***** DOCUMENT EXCERPT

Besides, we know for a fact that Caesar Augustus ruthlessly controlled the flow of information throughout the city, as did all subsequent emperors. The term "emperor" is a modern term for the guy who was not just the richest man in the world, but also the one who had monopolized all of the political power, but who was also the high priest of the state religion.

> they knew a lot more about mechanics, geometry and medicine because they where not anti scientific and not dogmatic.
No, they were pragmatic. They cared about practical sciences and never openly engaged in "blue sky" research. And most of this practical research was carried out by the military, whose government was only kept afloat by continuous conquest and infusions of foreign capital. Once they ran out of people worth conquering, they had no one left to use all that military stuff on but each other (or more specifically, their creditors)

**********
***** RECORD EXTRACTS

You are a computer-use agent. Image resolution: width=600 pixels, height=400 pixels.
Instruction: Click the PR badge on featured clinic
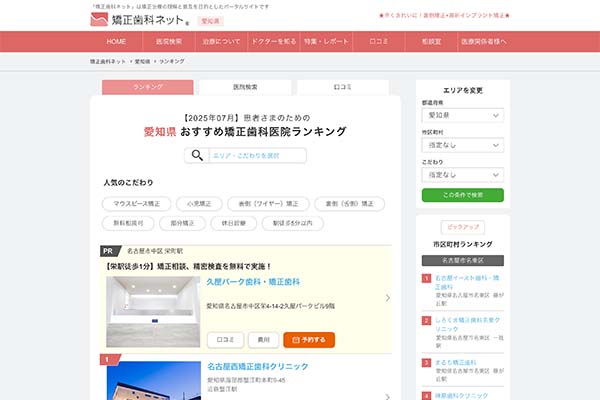coord(108,251)
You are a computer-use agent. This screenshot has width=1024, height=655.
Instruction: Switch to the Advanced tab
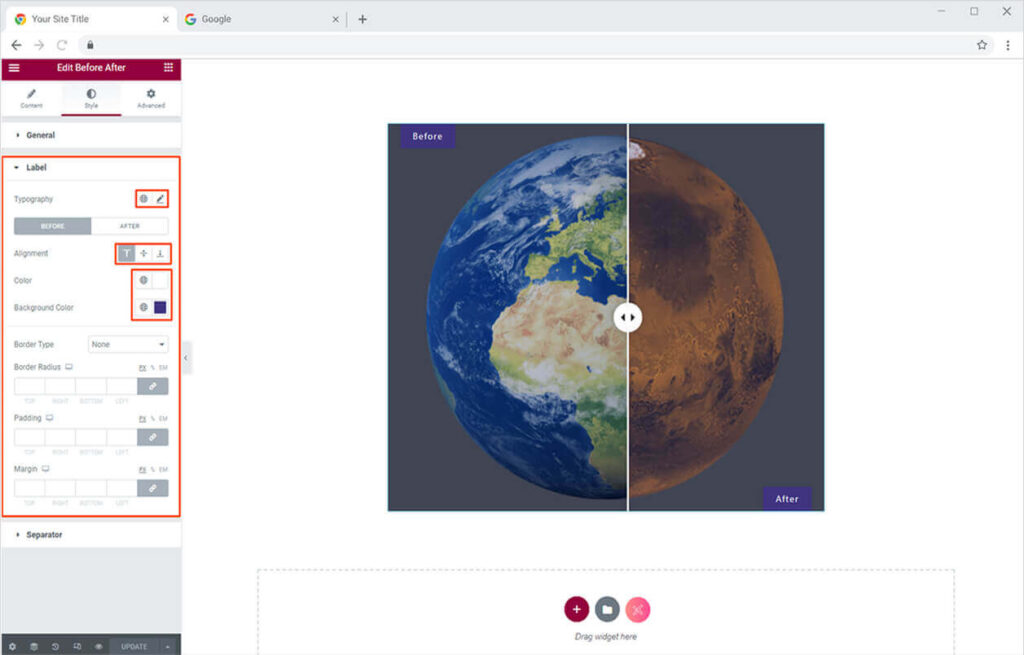pyautogui.click(x=151, y=98)
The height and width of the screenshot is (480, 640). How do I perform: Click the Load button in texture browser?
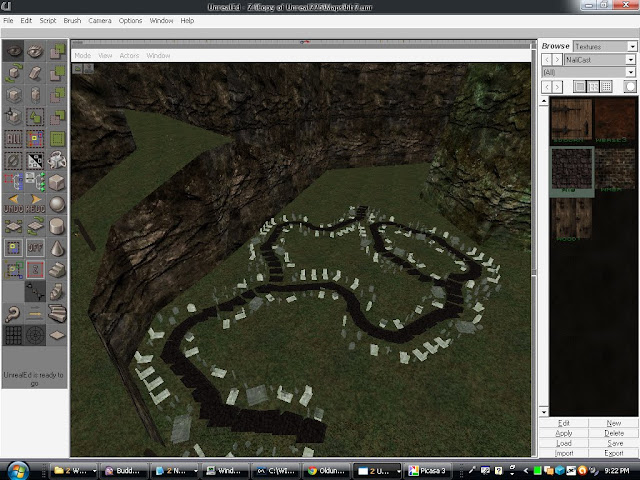[x=564, y=443]

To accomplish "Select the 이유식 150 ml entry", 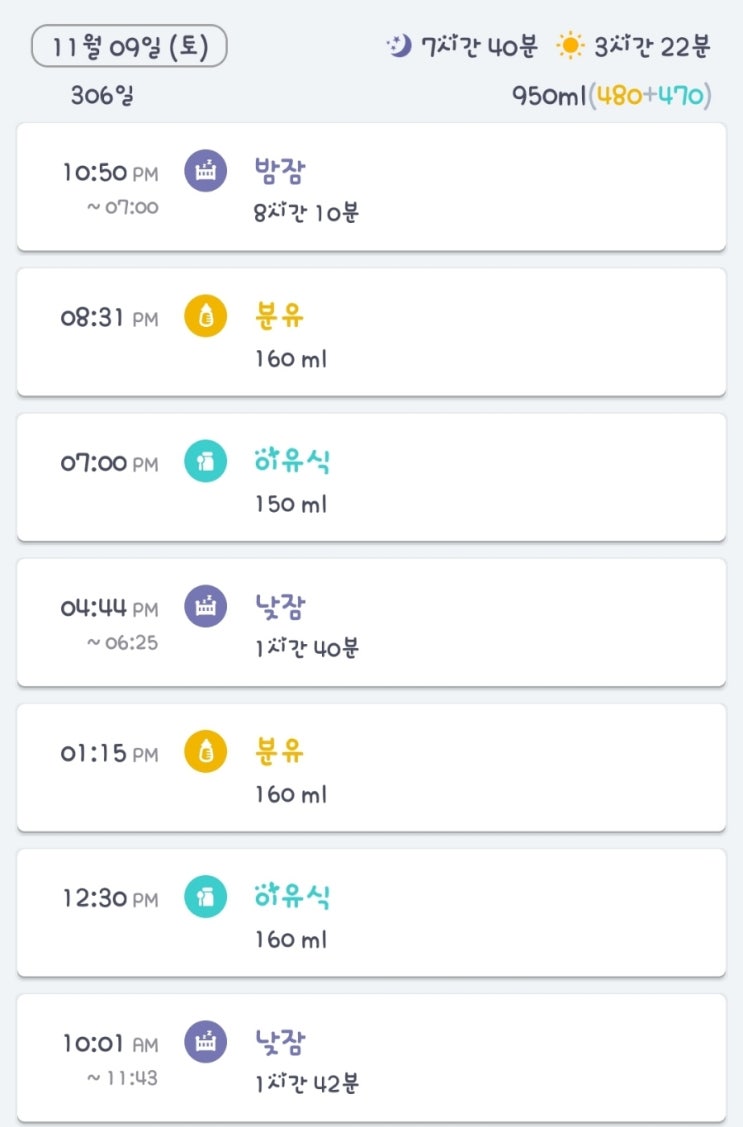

**********

# REQUIREMENT 1
Can you print the part of the comment about ancient Rome starting with "No, they were" and going on through "specifically, their creditors)"?
# REQUIREMENT 2
Using the comment about ancient Rome, can you answer these?
(a) Who controlled the flow of information throughout the city, as all subsequent emperors did?
(b) What kind of research did they never openly engage in?
(c) Who carried out most of the practical research?

# RESULT 1
No, they were pragmatic. They cared about practical sciences and never openly engaged in "blue sky" research. And most of this practical research was carried out by the military, whose government was only kept afloat by continuous conquest and infusions of foreign capital. Once they ran out of people worth conquering, they had no one left to use all that military stuff on but each other (or more specifically, their creditors)

# RESULT 2
(a) Caesar Augustus
(b) "Blue sky" research
(c) The military